Overall, it is a captivating melange of melodies. She chants the mantras in her lilting voice, accompanied by soothing strains of a variety of instruments such as sound bowls, Tibetan trumpets, bells, and conches. The composition is interspersed with rhythmic beats of nature—gentle waterfalls, the pitter patter of rain, the wind rustling in leaves. It is the reflection of an unconventional devotee searching for a new element, one where communion and communication have different methods and melodies.

When she was a child, Tritha’s family members fondly called her ‘pagli’ (mad). However, it was a loving moniker acknowledging her unbridled spirit. Years on, as an adult, she would effectively channel the free spirit into composing her own brand of eclectic music. Born in Kolkata, and now flitting between the City of Joy and Paris, her first guru in Indian classical music was Pt MS Kulkarni of the Agra gharana.

She also attended a Vedic school where her knowledge of Sanskrit and Carnatic music was further enhanced. Tritha was equally attracted to contemporary world music, because her brother was a Nirvana and Pink Floyd fan. Such influences led her to dabble in diverse genres: trip-hop fusion, raaga scatting, and psychedelic rock. Over the last 15 years, she has released 17 albums, and many EPs and singles. However, Dharani’s story is the most interesting of them all.

The Buddha has a way of transcending time and space; at the Shangpa Karma Ling Buddhist Institute located in a sacred forest in the mountains in the French Alps, between Lyon in France and Geneva in Switzerland Tritha found her musical muse. Here she was asked to present her music a few years ago. Her proficiency in Sanskrit came to light during the performance.

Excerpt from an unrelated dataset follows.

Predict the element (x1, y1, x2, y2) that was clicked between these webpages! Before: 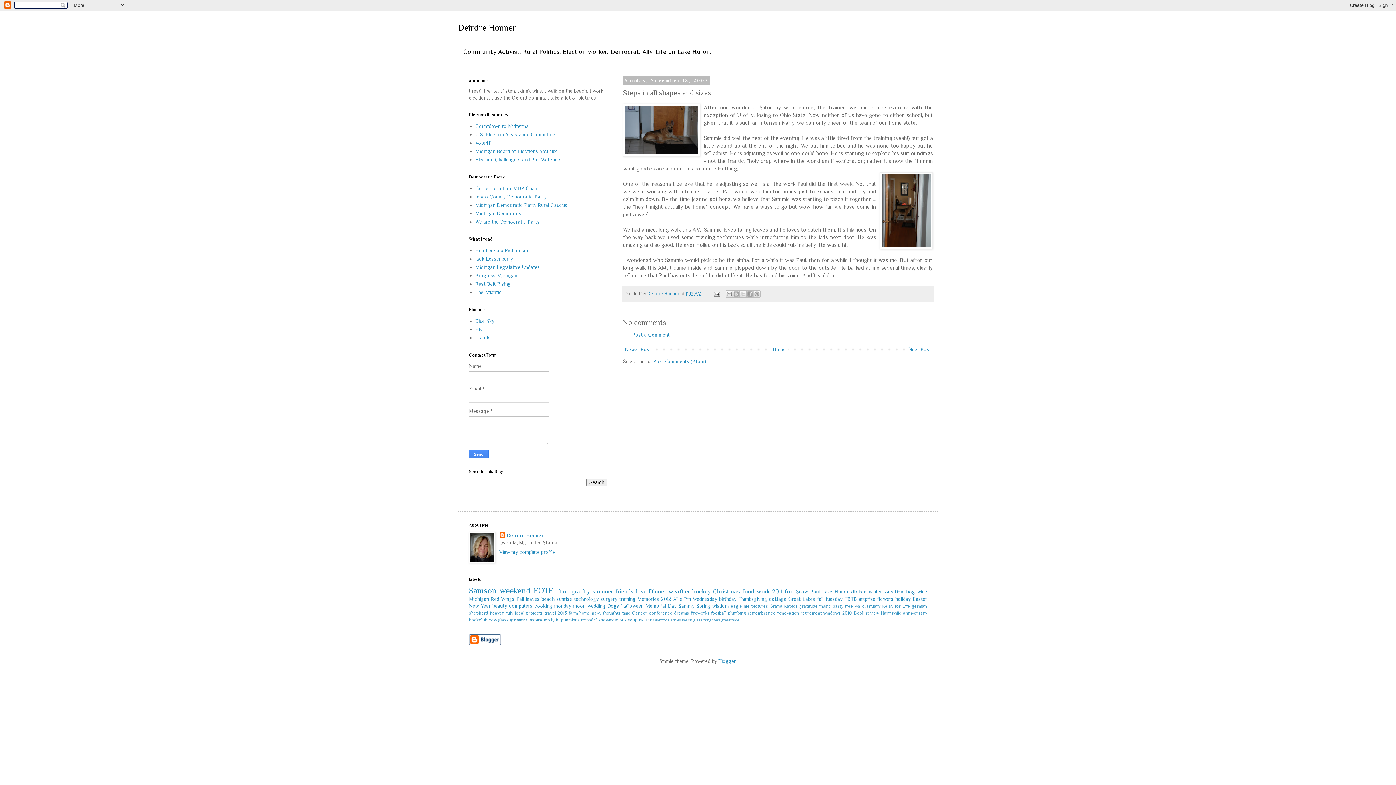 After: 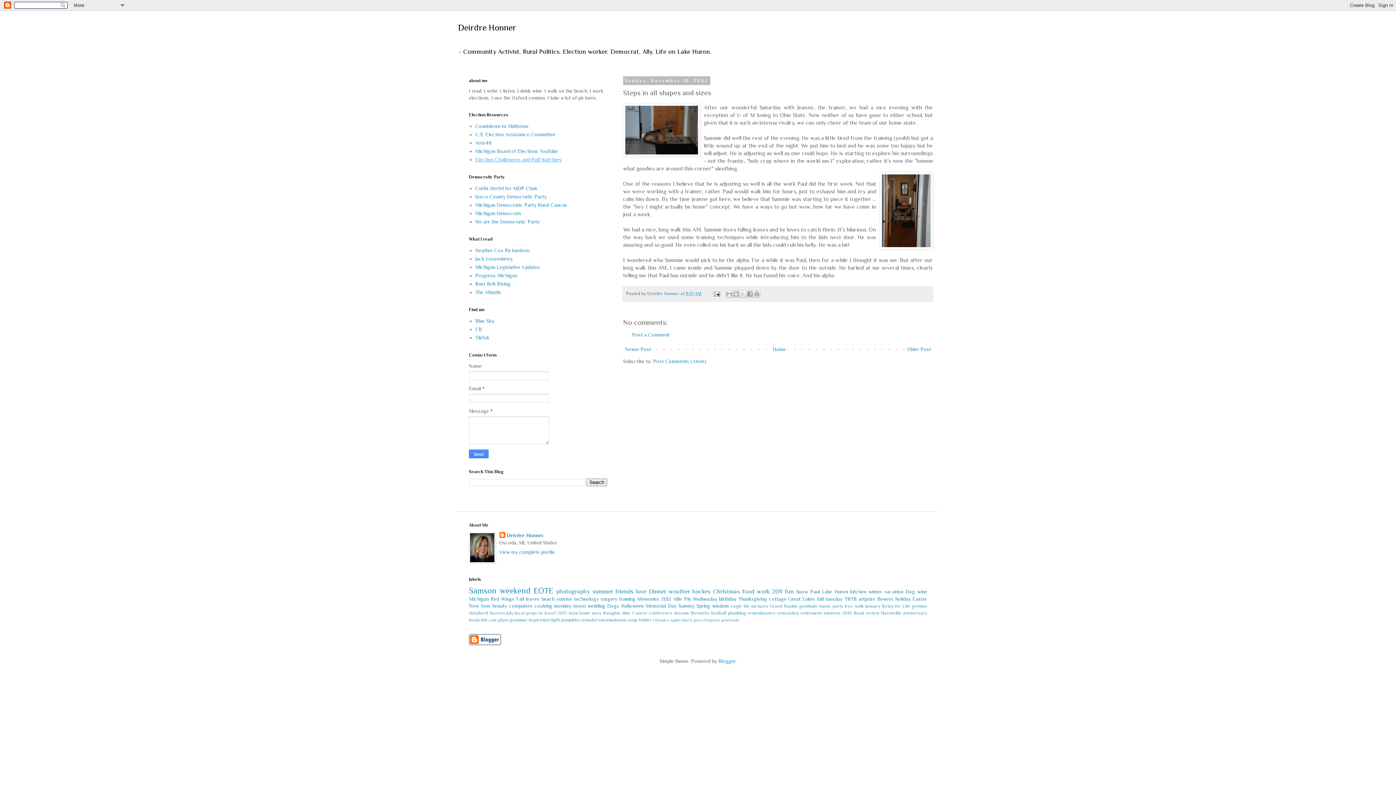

She was invited by the head monk of the institute Denys Rimpoche to oversee the translation of 1,00,000 Tibetan mantras into Sanskrit. She explains, “It was a dream of Kalu Rinpoche, a great Buddhist master from Tibet and a contemporary of the Dalai Lama, to have Tibetan chants sung in Sanskrit, since he felt the effect of the sounds and pronunciations would be more impactful in the original language they were derived from, which is Sanskrit.”

The original plan was to create simple chants for the young monks. Since she is both a musician and a composer, Tritha created an entire soundscape around the mantras inspired by the falling rain, the flow of streams, forest sounds and suchlike. Buddhist temple instruments appear in her work. “At the Shangpa Karma Ling Institute, I was asked to attend the morning and evening meditation sessions held in the main temple. Otherwise I was free to work on my translations. Once the electricity would go out, I would work by candlelight, reciting and recording chants in the silence of the night,” she shares.

Tritha credits her inspiration as nature and the silence of deep meditation. She had already learned to appreciate the tonalities of music in the temples of Chennai and Kolkata where she grew up. Simultaneously, she exploited the overlap between instruments used during the meditations at the institute, which she had learned in Indian temples. The result was many hours of chants, the best of which she culled into an album. “These are meant to purify spaces with their healing sound frequencies, which is the very essence of Naadchikitsa or the ancient Indian practice of sound healing.”

Following the release of her album, Tritha is currently on a UK-Europe tour, as part of which she will conduct sound healing workshops and participate in wellness retreats. This spiritual melodist has reinvented modern devotional music into a outlier genre of its own.